それに、ゾンビの謎だって山ほどあるし……。なぜ起きたのかを突き止めて原因を突き止めなければ。
それに、ウイルス性でないとするならば越後さんがゾンビ化していないのも不思議だ。ウイルスなら抗体を持っている……とかで納得できるけどそれ以外のことは納得が出来んぞ。

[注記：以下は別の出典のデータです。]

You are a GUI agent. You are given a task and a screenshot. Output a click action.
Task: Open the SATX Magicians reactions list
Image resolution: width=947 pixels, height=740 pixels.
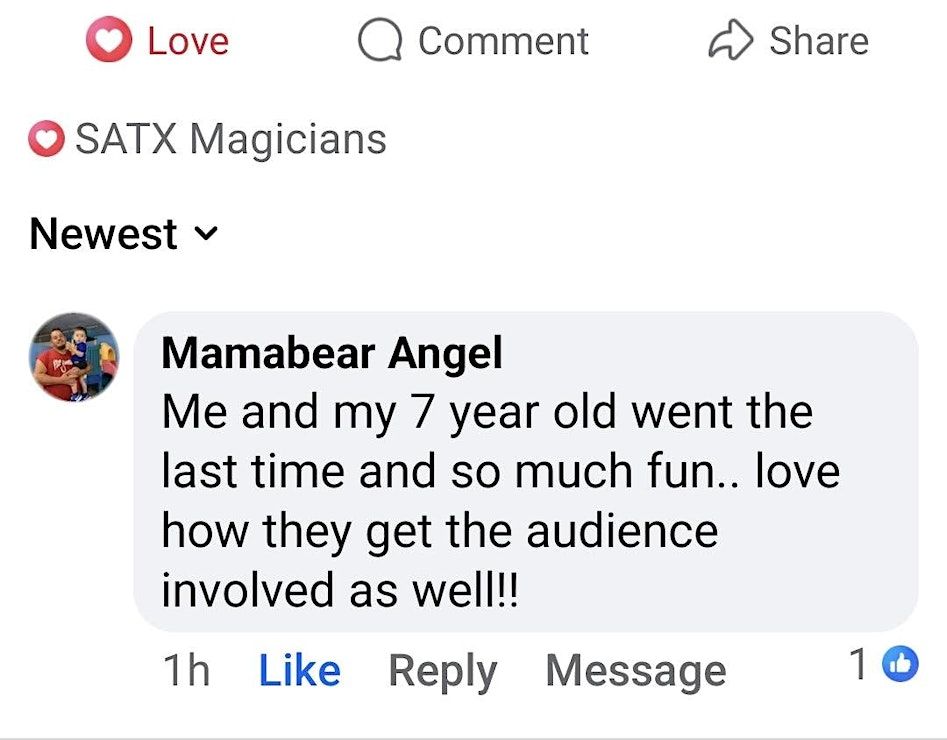pyautogui.click(x=230, y=139)
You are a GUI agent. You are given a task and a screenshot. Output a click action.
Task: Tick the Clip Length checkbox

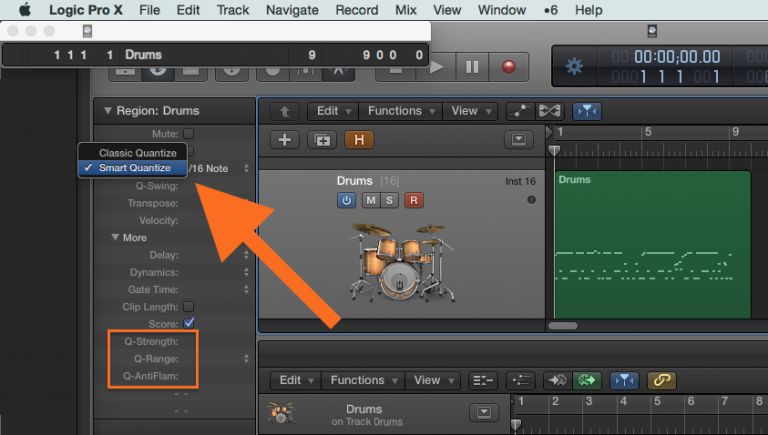189,306
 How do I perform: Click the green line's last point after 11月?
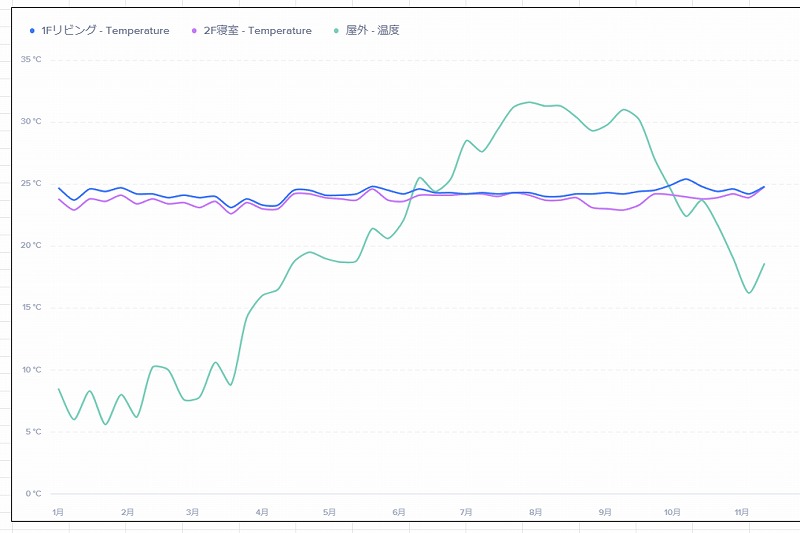pos(764,264)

「ウイルスではない……となると外国のウイルス研究施設ーとかそういう可能性はなくなるな」
「まだ薬師丸さんの仮定の話でしょ。そう決めつけるのは早計だと思いますけど」
「せやなぁ……。日本でその研究を……しとったら薬師丸が気づいとるか。日本は除外してもええな」
ゾンビ騒動はなぜ起きたのか。
わからん……。あたしらが考えていると扉を開けて薬師丸さんが戻ってきた。
「ん、私のレポートを読んでいたのか」
「薬師丸、ウイルス性でないってどういうことや?」
「その通りだよ。サンプルとして採取させてもらった六道の歯とかを調べてみたが、不審な最近は見つからなかった。歯についていたのは私らにもついているような細菌ばかりだった」
「……」
あたしの歯からは何も得られずってことっすかね。
「だからこそわからないんだよ。越後も。ウイルス性でないとするならば何が原因なのか。原因がわからない以上、対処にも限界がある」
「……」
あたしは少し考えてみる。
「……あの、このゾンビ騒動って最初はどこから起きたんすか?」
「そりゃ……聞いたのは群馬の前橋……やなかったか? 死んでる人間が歩いてるっていう通報があったはずや」
「あたしの勘なんすけど、なぜ起きたかを調べるよりどこで起きたかを調べたほうがいいと思うんす」
「どこで起きたか?」
「だってウイルス性なら最初に起きたところは複数ある可能性もあるわけじゃないっすか。でも、群馬の前橋が最初の報告っておかしくないっすか?」
「まぁ、おかしくないとは言えないが、不審がるほどでもないだろう」
「いや……そうとも言い切れへんのや。そもそも、報告にあった一人は土木作業員で、借金まみれのやつだったそうや。そんなやつが海外とか旅行できる金があるとは思えへんし……」
「それはたしかに妙だな。じゃあ、次の任務は変更になるな。前橋に向かわせよう」
前橋か……。なにがあったんだろうな。